=== What you need to do ===
The word to find is "header". Copy each line of the material that contains it.

=== Entries shown ===
● ● ●

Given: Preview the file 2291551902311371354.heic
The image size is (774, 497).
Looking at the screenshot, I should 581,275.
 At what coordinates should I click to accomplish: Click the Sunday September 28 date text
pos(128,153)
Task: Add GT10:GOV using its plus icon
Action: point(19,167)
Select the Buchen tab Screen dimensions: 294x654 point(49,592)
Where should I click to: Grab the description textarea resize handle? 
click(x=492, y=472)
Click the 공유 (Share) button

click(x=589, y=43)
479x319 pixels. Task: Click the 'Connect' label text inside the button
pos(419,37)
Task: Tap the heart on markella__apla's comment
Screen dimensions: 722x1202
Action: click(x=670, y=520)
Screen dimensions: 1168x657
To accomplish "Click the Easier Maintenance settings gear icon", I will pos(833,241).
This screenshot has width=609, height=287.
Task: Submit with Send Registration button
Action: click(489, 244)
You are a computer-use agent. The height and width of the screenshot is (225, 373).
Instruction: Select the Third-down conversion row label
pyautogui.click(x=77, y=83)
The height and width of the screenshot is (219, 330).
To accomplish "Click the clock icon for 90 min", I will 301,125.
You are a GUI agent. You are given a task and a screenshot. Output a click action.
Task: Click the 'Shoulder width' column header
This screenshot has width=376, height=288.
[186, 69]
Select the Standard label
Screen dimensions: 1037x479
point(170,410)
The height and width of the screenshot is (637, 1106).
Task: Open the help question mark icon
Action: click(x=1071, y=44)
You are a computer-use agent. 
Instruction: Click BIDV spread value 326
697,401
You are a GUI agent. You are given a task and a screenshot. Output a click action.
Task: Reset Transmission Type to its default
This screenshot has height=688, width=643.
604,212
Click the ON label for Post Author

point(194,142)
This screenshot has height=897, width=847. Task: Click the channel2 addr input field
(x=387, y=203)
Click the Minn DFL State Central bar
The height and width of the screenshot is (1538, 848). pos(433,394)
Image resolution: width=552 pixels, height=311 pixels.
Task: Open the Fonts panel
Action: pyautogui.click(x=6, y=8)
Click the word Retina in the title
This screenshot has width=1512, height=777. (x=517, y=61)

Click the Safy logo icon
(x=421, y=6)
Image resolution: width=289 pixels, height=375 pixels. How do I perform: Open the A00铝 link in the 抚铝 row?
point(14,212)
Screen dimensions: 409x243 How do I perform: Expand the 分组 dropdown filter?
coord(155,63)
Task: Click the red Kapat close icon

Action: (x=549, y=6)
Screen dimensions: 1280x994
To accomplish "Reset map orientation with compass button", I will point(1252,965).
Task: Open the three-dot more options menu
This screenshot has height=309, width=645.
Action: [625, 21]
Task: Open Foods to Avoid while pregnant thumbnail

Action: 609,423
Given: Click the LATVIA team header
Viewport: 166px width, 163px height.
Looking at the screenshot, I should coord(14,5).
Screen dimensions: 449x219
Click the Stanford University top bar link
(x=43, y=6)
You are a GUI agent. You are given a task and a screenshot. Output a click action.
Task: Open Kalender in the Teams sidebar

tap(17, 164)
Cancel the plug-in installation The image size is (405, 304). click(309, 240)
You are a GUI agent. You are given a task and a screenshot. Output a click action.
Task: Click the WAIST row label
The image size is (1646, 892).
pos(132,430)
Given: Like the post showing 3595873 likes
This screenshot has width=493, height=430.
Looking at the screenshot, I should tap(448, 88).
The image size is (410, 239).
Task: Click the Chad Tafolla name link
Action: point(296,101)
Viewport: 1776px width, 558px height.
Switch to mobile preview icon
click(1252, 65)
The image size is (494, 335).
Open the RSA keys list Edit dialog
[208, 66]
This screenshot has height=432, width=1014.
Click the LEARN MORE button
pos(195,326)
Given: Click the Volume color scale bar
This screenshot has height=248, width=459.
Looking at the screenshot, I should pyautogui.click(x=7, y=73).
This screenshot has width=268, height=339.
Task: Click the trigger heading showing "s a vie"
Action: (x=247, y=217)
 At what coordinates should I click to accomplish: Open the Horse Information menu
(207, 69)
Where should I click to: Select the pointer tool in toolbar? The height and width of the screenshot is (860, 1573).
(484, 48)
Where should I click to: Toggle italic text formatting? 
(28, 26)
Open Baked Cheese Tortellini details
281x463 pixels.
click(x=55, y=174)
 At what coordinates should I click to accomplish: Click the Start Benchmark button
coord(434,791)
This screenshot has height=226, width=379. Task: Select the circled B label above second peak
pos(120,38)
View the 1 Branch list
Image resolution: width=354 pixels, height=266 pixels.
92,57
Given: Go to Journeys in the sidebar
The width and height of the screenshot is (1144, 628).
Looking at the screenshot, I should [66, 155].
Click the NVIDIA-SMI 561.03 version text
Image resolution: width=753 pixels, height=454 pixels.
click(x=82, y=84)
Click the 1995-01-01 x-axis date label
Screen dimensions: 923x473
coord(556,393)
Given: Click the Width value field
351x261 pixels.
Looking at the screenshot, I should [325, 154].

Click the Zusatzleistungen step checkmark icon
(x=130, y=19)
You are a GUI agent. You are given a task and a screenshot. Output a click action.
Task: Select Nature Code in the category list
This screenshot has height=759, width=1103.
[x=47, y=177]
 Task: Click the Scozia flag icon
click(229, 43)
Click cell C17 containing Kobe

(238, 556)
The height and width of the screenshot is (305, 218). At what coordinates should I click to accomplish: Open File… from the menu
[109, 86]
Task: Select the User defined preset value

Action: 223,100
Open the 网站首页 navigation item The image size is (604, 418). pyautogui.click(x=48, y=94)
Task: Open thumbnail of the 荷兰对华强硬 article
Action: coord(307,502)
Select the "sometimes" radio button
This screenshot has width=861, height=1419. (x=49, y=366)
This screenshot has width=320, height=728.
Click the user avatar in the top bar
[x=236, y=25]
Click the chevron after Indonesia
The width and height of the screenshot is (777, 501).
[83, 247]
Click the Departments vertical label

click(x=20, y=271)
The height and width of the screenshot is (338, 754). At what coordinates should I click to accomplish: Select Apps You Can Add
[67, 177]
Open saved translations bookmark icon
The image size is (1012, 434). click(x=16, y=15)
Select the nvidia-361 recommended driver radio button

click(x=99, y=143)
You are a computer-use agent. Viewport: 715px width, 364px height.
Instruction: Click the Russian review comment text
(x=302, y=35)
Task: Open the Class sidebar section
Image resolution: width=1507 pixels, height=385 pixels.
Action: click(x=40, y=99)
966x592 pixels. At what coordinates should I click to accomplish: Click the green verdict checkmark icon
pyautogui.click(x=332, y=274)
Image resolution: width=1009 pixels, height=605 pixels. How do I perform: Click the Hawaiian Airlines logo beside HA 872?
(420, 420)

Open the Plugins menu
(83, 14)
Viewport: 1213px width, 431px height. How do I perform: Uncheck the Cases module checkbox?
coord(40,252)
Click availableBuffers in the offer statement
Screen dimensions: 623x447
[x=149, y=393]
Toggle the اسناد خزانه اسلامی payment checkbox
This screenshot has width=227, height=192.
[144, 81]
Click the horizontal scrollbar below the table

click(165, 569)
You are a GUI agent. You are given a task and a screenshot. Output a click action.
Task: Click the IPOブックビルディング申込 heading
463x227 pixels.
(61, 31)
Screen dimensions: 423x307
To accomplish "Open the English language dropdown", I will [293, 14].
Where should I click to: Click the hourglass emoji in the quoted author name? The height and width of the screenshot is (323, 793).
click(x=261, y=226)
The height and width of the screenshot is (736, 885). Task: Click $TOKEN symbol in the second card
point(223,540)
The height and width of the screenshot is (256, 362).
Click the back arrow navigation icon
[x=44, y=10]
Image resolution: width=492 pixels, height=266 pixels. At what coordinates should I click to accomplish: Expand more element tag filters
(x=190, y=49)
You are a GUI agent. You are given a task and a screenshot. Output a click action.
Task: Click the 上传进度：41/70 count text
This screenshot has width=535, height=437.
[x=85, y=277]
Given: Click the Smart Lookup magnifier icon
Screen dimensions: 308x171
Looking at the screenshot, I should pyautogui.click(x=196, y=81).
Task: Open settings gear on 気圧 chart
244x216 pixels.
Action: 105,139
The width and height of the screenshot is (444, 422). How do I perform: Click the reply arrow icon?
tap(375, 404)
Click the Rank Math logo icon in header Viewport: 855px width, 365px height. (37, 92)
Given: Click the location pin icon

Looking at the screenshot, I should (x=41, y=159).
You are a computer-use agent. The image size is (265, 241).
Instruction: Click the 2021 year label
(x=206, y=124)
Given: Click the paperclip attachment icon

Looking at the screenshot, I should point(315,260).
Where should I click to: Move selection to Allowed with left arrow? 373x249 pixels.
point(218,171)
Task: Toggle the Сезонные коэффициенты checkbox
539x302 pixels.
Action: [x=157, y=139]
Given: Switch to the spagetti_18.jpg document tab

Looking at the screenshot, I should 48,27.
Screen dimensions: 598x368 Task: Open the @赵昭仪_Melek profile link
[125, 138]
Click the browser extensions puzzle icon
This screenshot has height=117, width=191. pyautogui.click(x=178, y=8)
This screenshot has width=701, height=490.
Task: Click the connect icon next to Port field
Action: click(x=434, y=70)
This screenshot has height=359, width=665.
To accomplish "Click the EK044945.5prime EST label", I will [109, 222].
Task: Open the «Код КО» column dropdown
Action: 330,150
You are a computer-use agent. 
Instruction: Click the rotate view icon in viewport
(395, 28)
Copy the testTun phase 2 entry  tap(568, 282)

● ● ●

=== Exercise result ===
Task: Click the 'Shoulder width' column header
Given: Click the LATVIA team header
Click the Rank Math logo icon in header Viewport: 855px width, 365px height. (37, 92)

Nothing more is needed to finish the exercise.